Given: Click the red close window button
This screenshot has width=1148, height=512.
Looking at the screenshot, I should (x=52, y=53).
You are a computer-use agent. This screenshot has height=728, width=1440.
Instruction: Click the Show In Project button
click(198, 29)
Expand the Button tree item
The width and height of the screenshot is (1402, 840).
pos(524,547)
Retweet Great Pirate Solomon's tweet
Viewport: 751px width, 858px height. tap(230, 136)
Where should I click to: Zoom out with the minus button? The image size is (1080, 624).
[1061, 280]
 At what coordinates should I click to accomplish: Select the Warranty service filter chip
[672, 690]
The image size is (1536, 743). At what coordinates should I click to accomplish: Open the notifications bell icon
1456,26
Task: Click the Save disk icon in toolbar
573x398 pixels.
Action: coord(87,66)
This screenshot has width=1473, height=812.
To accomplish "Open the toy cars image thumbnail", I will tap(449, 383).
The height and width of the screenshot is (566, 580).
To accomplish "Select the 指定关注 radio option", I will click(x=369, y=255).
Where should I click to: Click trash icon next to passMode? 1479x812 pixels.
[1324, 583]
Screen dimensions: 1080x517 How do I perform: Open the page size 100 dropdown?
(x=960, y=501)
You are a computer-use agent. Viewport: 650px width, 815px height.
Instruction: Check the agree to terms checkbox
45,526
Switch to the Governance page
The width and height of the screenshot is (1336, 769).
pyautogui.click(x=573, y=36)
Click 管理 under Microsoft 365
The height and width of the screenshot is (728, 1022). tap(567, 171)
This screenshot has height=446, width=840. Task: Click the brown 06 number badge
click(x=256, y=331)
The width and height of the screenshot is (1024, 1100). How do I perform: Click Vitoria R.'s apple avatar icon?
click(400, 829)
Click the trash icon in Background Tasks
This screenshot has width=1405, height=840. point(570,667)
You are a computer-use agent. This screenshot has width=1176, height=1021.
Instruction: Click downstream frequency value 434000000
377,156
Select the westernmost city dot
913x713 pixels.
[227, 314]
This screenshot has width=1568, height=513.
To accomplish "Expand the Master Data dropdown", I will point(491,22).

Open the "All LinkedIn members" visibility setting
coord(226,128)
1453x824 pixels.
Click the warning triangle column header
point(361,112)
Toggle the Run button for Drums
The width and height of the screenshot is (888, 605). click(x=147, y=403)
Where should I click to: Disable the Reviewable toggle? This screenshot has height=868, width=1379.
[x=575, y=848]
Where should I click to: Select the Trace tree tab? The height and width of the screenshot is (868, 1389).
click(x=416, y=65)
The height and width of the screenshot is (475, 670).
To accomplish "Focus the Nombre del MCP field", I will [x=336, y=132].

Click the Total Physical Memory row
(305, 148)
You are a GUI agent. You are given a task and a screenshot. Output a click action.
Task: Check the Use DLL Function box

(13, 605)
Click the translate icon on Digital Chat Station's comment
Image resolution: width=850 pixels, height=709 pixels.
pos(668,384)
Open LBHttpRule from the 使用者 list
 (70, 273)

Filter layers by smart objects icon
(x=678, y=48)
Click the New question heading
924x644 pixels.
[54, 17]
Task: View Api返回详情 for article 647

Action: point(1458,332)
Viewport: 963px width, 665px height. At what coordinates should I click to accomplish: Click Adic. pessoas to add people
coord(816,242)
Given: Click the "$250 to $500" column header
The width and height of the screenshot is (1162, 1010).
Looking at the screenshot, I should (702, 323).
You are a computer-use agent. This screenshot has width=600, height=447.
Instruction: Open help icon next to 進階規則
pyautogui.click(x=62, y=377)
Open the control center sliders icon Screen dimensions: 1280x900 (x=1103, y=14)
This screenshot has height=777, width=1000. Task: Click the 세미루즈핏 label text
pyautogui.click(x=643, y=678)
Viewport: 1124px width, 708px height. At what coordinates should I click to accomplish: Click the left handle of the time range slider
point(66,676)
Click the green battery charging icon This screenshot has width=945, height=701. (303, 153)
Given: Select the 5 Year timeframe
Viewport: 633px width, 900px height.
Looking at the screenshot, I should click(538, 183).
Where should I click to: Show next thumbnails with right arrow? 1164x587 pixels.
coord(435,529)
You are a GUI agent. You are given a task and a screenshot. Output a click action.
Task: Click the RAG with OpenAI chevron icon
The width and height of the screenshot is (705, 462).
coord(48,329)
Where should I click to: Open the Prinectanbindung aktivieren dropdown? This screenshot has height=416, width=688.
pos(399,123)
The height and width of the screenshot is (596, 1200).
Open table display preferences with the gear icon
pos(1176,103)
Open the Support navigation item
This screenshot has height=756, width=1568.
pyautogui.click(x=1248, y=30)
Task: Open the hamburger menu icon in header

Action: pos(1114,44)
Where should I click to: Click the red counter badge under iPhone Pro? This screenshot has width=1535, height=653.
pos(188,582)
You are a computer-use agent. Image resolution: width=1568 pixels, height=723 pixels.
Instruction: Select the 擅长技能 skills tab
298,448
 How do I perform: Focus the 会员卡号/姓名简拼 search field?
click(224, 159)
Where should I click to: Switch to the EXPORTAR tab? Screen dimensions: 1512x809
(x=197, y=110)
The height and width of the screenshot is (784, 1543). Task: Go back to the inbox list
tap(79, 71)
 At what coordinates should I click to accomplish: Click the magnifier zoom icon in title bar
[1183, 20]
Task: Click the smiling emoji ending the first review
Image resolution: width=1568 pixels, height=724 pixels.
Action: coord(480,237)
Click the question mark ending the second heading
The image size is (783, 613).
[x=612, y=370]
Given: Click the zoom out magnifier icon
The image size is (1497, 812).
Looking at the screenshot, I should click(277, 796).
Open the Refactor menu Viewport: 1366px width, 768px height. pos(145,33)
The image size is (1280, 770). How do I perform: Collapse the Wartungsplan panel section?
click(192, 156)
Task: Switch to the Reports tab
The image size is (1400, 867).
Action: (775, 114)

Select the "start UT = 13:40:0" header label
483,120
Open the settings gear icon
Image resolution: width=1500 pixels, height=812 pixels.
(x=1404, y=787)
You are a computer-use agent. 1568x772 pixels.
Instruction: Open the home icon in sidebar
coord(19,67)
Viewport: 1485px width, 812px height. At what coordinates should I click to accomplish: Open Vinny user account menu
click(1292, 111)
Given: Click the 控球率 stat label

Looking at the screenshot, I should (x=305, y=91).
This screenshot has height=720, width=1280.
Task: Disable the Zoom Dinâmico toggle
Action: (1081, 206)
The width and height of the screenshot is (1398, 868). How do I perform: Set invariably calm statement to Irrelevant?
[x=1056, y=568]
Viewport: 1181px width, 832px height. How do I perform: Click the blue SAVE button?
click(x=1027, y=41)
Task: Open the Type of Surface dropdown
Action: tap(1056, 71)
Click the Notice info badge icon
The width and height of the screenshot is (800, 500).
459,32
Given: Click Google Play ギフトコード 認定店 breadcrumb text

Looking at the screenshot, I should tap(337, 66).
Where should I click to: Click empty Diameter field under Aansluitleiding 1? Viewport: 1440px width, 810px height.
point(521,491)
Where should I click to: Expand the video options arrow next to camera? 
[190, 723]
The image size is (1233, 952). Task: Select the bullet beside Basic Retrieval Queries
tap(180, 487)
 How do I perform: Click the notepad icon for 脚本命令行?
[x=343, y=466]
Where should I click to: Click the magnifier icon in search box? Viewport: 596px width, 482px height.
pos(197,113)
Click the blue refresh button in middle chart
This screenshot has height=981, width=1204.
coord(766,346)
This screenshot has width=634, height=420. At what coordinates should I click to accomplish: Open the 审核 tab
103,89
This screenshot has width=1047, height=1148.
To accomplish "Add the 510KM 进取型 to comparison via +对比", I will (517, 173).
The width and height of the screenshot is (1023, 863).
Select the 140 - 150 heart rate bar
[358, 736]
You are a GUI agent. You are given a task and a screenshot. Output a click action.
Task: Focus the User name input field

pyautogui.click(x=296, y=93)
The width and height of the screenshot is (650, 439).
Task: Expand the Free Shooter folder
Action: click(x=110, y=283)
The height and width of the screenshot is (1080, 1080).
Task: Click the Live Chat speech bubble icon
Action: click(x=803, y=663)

══════════

Give again, word for word, the records from their first line to the one with "This screenshot has width=1473, height=812.", and leave out all else.

Given: Click the red close window button
This screenshot has width=1148, height=512.
Looking at the screenshot, I should (x=52, y=53).
You are a computer-use agent. This screenshot has height=728, width=1440.
Instruction: Click the Show In Project button
click(198, 29)
Expand the Button tree item
The width and height of the screenshot is (1402, 840).
pos(524,547)
Retweet Great Pirate Solomon's tweet
Viewport: 751px width, 858px height. tap(230, 136)
Where should I click to: Zoom out with the minus button? The image size is (1080, 624).
[1061, 280]
 At what coordinates should I click to accomplish: Select the Warranty service filter chip
[672, 690]
The image size is (1536, 743). At what coordinates should I click to accomplish: Open the notifications bell icon
1456,26
Task: Click the Save disk icon in toolbar
573x398 pixels.
Action: coord(87,66)
This screenshot has width=1473, height=812.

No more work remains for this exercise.